Work required: Repeat every entry below exactly as given.

Saved data entries
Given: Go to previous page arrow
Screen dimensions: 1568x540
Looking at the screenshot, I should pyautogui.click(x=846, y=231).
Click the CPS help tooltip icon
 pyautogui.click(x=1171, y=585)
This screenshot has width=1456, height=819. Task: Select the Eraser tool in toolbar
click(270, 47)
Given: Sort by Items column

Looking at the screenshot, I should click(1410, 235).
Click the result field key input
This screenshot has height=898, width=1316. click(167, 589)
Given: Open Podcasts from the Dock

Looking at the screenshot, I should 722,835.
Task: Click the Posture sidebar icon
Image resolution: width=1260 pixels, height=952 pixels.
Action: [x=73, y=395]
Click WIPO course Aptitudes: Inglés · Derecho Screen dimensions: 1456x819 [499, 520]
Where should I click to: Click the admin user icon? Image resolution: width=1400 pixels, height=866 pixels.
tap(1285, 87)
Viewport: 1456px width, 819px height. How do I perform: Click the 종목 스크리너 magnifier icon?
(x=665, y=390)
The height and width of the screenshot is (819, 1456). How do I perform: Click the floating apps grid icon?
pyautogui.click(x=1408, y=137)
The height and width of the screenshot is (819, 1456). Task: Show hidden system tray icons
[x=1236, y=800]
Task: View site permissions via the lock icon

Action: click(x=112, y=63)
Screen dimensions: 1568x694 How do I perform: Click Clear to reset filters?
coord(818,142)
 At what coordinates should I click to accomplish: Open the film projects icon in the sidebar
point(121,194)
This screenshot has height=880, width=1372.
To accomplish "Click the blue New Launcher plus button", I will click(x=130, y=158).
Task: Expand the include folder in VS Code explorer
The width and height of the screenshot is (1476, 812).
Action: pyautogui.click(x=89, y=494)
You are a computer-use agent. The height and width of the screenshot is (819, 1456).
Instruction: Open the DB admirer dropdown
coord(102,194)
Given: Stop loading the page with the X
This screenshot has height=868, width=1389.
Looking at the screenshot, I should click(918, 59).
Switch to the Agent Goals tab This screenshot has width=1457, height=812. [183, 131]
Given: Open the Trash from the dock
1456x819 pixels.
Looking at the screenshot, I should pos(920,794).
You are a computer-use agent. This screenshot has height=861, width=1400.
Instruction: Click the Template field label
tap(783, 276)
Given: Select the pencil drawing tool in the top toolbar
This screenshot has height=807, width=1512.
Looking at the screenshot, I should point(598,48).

Problem solution:
Given: Go to previous page arrow
Screen dimensions: 1568x540
Looking at the screenshot, I should pyautogui.click(x=846, y=231).
Click the CPS help tooltip icon
 pyautogui.click(x=1171, y=585)
This screenshot has width=1456, height=819. Task: Select the Eraser tool in toolbar
click(270, 47)
Given: Sort by Items column

Looking at the screenshot, I should click(1410, 235).
Click the result field key input
This screenshot has height=898, width=1316. click(167, 589)
Given: Open Podcasts from the Dock

Looking at the screenshot, I should 722,835.
Task: Click the Posture sidebar icon
Image resolution: width=1260 pixels, height=952 pixels.
Action: [x=73, y=395]
Click WIPO course Aptitudes: Inglés · Derecho Screen dimensions: 1456x819 [499, 520]
Where should I click to: Click the admin user icon? Image resolution: width=1400 pixels, height=866 pixels.
tap(1285, 87)
Viewport: 1456px width, 819px height. How do I perform: Click the 종목 스크리너 magnifier icon?
(x=665, y=390)
The height and width of the screenshot is (819, 1456). How do I perform: Click the floating apps grid icon?
pyautogui.click(x=1408, y=137)
The height and width of the screenshot is (819, 1456). Task: Show hidden system tray icons
[x=1236, y=800]
Task: View site permissions via the lock icon

Action: click(x=112, y=63)
Screen dimensions: 1568x694 How do I perform: Click Clear to reset filters?
coord(818,142)
 At what coordinates should I click to accomplish: Open the film projects icon in the sidebar
point(121,194)
This screenshot has height=880, width=1372.
To accomplish "Click the blue New Launcher plus button", I will click(x=130, y=158).
Task: Expand the include folder in VS Code explorer
The width and height of the screenshot is (1476, 812).
Action: pyautogui.click(x=89, y=494)
You are a computer-use agent. The height and width of the screenshot is (819, 1456).
Instruction: Open the DB admirer dropdown
coord(102,194)
Given: Stop loading the page with the X
This screenshot has height=868, width=1389.
Looking at the screenshot, I should click(918, 59).
Switch to the Agent Goals tab This screenshot has width=1457, height=812. [183, 131]
Given: Open the Trash from the dock
1456x819 pixels.
Looking at the screenshot, I should pos(920,794).
You are a computer-use agent. This screenshot has height=861, width=1400.
Instruction: Click the Template field label
tap(783, 276)
Given: Select the pencil drawing tool in the top toolbar
This screenshot has height=807, width=1512.
Looking at the screenshot, I should point(598,48).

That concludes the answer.